◆ **Exercise description**
The number of lines holding "Марми" is all you should give; count them in the records below.

== Segment start ==

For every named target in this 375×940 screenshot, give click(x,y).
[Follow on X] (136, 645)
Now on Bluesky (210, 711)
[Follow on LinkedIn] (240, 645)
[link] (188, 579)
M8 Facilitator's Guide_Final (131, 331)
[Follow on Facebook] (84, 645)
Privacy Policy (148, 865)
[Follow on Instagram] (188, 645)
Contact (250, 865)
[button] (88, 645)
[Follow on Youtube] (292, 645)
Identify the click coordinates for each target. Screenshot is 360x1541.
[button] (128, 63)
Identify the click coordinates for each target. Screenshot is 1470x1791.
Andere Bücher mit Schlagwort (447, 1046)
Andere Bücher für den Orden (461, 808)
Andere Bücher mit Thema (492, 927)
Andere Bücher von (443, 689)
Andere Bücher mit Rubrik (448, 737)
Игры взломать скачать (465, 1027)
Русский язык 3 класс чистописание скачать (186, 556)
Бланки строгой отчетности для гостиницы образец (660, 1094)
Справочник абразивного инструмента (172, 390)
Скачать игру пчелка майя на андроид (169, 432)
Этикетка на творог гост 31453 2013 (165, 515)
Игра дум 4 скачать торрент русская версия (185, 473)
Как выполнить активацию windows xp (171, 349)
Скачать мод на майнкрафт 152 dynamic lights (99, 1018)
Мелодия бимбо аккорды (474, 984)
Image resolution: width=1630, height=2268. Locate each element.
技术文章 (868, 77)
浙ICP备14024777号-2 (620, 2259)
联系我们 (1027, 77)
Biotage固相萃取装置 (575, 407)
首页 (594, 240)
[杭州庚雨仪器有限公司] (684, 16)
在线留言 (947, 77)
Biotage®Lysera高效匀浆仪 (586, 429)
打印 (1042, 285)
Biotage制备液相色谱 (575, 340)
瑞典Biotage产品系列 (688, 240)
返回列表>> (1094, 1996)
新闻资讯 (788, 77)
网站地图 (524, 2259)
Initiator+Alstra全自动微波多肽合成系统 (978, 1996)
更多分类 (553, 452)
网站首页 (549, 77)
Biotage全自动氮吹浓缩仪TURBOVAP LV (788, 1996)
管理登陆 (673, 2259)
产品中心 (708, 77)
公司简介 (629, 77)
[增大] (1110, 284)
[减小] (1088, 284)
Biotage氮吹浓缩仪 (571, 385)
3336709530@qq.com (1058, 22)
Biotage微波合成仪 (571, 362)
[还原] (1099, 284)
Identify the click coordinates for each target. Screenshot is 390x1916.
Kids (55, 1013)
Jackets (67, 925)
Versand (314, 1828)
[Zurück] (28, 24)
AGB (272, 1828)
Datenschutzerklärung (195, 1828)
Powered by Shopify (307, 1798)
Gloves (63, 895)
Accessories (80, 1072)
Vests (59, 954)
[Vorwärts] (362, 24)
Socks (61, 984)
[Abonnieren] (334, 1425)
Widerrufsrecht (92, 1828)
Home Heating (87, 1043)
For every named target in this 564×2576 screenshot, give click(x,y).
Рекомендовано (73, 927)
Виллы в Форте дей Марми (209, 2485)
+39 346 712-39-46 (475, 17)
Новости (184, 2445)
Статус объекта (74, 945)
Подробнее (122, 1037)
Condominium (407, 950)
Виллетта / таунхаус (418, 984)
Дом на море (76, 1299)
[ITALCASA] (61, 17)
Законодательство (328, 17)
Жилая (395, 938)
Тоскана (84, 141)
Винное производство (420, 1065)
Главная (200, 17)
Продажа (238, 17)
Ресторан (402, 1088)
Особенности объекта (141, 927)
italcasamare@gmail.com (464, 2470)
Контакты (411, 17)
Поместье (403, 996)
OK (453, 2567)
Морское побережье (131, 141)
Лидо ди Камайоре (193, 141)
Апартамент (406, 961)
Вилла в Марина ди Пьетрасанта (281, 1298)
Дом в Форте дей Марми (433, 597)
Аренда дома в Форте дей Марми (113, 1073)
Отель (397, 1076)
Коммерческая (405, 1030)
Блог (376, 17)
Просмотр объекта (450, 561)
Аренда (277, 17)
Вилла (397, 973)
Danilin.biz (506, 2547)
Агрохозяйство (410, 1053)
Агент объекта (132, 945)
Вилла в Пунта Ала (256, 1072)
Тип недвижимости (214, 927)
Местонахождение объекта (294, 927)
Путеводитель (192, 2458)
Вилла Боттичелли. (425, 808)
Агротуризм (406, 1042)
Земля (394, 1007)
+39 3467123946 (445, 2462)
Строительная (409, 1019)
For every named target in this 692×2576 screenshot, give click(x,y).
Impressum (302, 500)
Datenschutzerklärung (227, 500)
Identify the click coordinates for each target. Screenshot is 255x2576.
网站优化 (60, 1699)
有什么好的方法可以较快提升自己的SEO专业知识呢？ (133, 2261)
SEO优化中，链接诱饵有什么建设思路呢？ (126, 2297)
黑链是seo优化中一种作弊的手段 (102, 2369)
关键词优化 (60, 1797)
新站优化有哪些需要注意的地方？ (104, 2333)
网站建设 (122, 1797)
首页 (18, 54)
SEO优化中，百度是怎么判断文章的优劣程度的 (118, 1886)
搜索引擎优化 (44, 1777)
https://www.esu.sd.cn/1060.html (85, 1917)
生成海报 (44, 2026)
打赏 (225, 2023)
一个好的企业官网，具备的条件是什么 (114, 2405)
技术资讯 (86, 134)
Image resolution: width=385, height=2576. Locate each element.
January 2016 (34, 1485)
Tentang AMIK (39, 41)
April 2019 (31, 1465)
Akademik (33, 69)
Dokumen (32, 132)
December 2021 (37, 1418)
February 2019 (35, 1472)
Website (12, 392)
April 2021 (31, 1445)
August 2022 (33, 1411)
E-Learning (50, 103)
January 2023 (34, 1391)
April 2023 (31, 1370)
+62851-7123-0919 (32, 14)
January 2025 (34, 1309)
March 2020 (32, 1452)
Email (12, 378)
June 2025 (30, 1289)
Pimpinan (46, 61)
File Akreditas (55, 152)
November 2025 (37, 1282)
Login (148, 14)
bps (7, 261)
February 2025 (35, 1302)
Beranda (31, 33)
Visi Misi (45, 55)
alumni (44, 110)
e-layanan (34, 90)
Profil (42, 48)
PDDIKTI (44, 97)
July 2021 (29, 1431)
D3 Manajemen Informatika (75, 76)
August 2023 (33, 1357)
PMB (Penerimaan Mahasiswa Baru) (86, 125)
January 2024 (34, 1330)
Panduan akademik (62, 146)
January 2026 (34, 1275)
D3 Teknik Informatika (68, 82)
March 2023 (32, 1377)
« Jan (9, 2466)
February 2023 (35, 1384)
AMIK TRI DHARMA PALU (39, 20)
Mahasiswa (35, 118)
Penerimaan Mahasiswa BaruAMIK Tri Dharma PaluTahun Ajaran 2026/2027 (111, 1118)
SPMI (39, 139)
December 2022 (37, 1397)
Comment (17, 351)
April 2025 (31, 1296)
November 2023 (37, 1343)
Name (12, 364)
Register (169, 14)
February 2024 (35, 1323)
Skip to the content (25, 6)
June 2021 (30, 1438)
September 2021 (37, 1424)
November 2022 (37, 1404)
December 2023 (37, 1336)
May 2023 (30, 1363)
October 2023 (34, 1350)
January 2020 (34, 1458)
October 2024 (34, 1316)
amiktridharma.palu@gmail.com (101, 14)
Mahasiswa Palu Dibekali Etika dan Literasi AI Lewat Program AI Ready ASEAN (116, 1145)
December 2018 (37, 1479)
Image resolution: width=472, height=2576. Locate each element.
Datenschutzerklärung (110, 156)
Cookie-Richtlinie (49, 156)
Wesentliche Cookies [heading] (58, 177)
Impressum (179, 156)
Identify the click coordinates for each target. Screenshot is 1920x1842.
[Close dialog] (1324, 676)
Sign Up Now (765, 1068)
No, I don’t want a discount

== Segment end ==

◆ **Answer**
3